Line for line, the listing below is to be transcribed exactly.

------------------------------------------------------------

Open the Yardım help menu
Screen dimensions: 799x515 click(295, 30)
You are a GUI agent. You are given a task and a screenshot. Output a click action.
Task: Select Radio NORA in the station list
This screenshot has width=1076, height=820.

------------------------------------------------------------

*Answer space*:
Open the Yardım help menu
Screen dimensions: 799x515 click(295, 30)
You are a GUI agent. You are given a task and a screenshot. Output a click action.
Task: Select Radio NORA in the station list
This screenshot has width=1076, height=820.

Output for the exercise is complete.